Clarabridge helps companies analyze customer service data

A Reston-based company is in the business of providing customer service to those in the customer service business.

Clarabridge creates software that provides text analytics to companies varying from retailers such as Lowe’s to hospitality firms such as Gaylord. The software takes all the data compiled from customer service surveys, Web sites and other sources, and digests it into reports that clients can understand and learn from, CEO Sid Banerjee said.

Most of the data that Clarabridge analyzes come from open-ended customer surveys (meaning the participants answer with words, not just a choice of “A” or “B”), as well as blogs, Internet chats and e-mails to companies.

“If I’m a company, I’m going to get hundreds of thousands of responses every month,” Banerjee said. “No one person at Marriott, for example, has time to read every single customer response.”

The service is one that’s in demand; though Banerjee said the private company does not disclose revenue numbers, he said Clarabridge’s revenues grew by about 500 percent over 2006.

One of the more popular uses for the software has been tech companies trying to get feedback on the release of a new software program, Banerjee said. The company also is seeing an increasing amount of business from telecommunication firms, he said.

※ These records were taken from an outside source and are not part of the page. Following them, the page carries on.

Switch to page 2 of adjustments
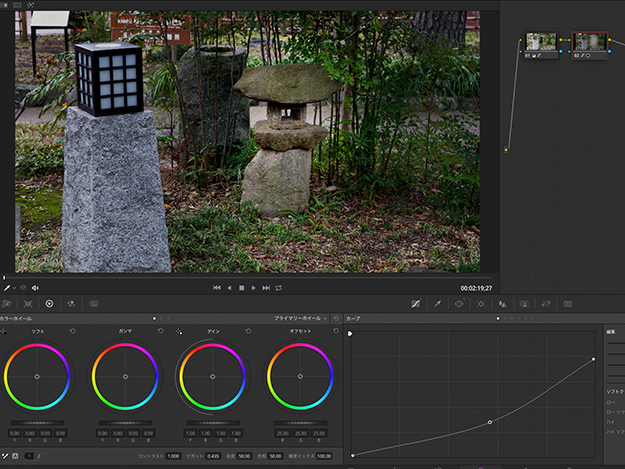The image size is (625, 469). click(37, 456)
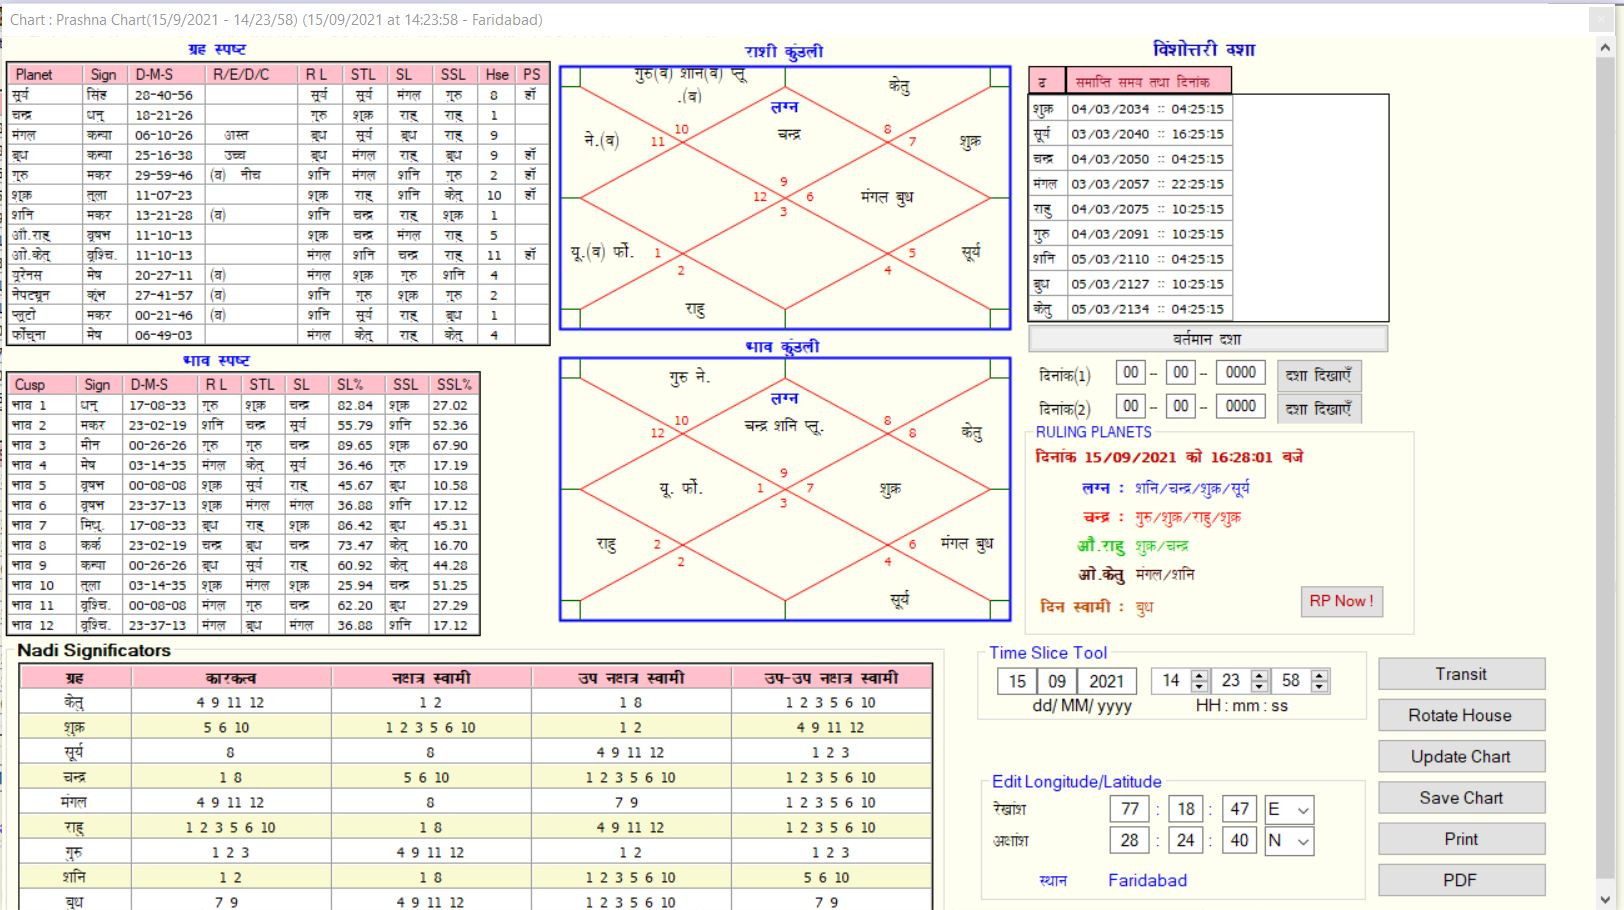Close the Prashna Chart window
This screenshot has width=1624, height=910.
1599,20
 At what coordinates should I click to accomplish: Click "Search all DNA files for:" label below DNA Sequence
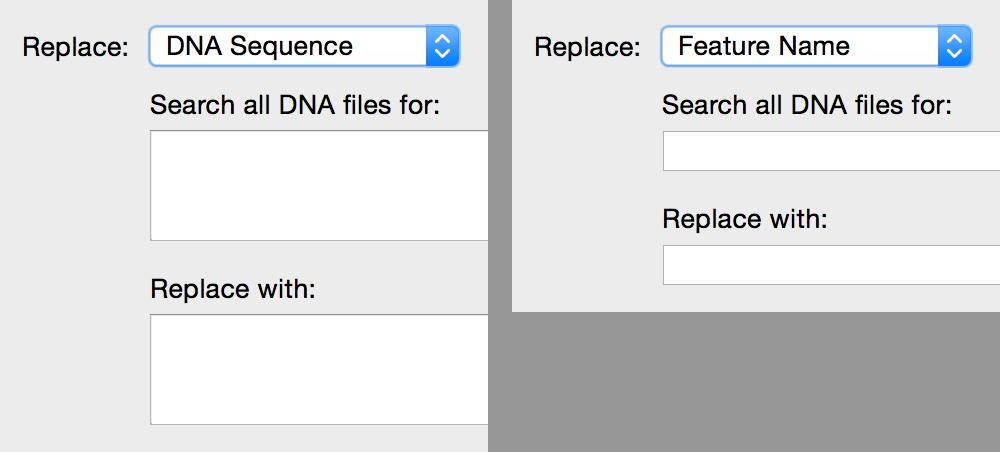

According to a December analysis of text-mining services by Nucleus Research, 51 percent of companies using services similar to Clarabridge’s saw dissatisfied customers become satisfied ones in two months, after firms incorporated customer feedback of problems.

“When properly implemented as part of an overall customer satisfaction strategy, Nucleus found that text mining has the ability to cut customer churn in half,” the report said.